Once Iran demonstrated that even a weakened power could throttle one of those arteries through asymmetric warfare (meaning a few cheap drones and rockets), the illusion of secure globalization looked fragile. And the US looked ridiculous. A country in the position of the US cannot afford to look ridiculous.

So how could a war against Iran have been launched without an overwhelming, detailed, allied-backed Hormuz strategy already in place from the first hour?

Well, for one thing, the US entered the crisis diplomatically weakened. Rather than leading a broad coalition, the US approached the war after unnecessary friction with allies, including repeated confrontations with NATO partners over issues such as Greenland — over which Trump had, insanely, threatened to invade alliance member Denmark — and burden-sharing.

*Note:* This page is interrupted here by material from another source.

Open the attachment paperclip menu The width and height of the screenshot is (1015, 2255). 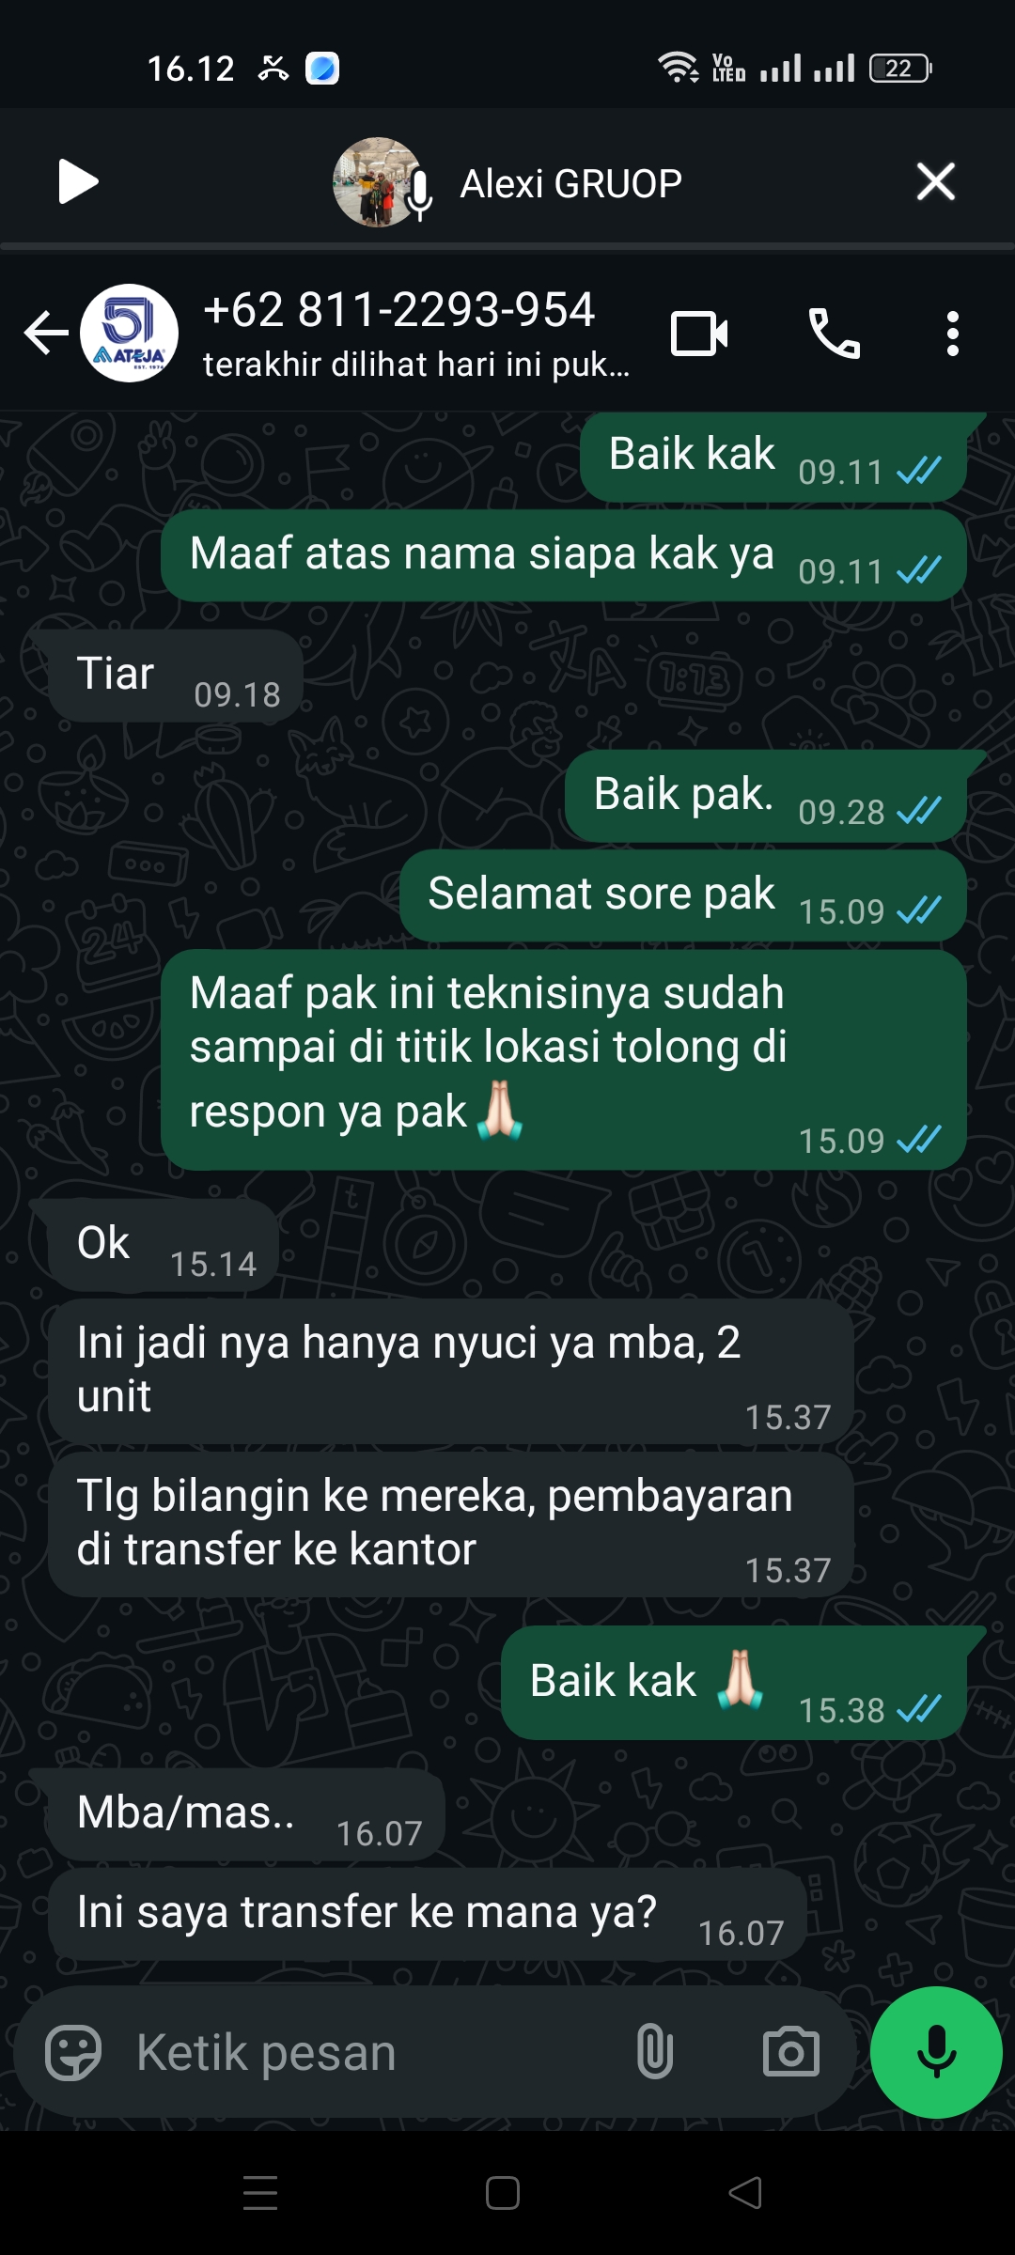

It might have required a military occupation of part of mainland Iran around the strait. It might have required a more determined push to truly bring down the regime, with asstes in place and prep work done to take over power centers. It might have required a global willingness to endure months of economic pain while the regime was decisively suffocated by a total land, air and sea blockade — which would have needed careful messaging and persuasion. It certainly requires coalition management, shared maritime patrols, insurance guarantees, coordinated economic stabilization, logistics cooperation, and global legitimacy.

Instead, America was isolated while global markets panicked.

That helps explain the growing frustration inside the White House. Trump is plainly looking for an exit ramp and reportedly exploded during a phone call with Benjamin Netanyahu this week when Israeli escalation in Lebanon caused Iran to threaten a walk-out on the cease-fire talks. As we have reported, Trump screamed at Netanyahu, demanded to know “what the fuck” he was doing, accused Israel of worsening the situation, and raging that the world now hated both Israel and Netanyahu. The emotional outburst reflected the no-good-options scenario.

Historian Barbara Tuchman called such mistakes “the march of folly” in her iconic 1984 book by that name (one of the best-named books, I think, of all time): governments pursuing policies contrary to their own interests despite abundant warnings and obvious dangers. Again and again, leaders convince themselves that military superiority can substitute for political foresight. They focus on the opening strike and neglect the chain reaction that inevitably follows.

Incredible as it may seem, and justified though their effort is, the United States and Israel, in having no plan for Hormuz, have written a perfect chapter for an updated edition. I supported the war, because I assumed there was a plan. Absent such a plan, it is one of the great strategic blunders of the modern age.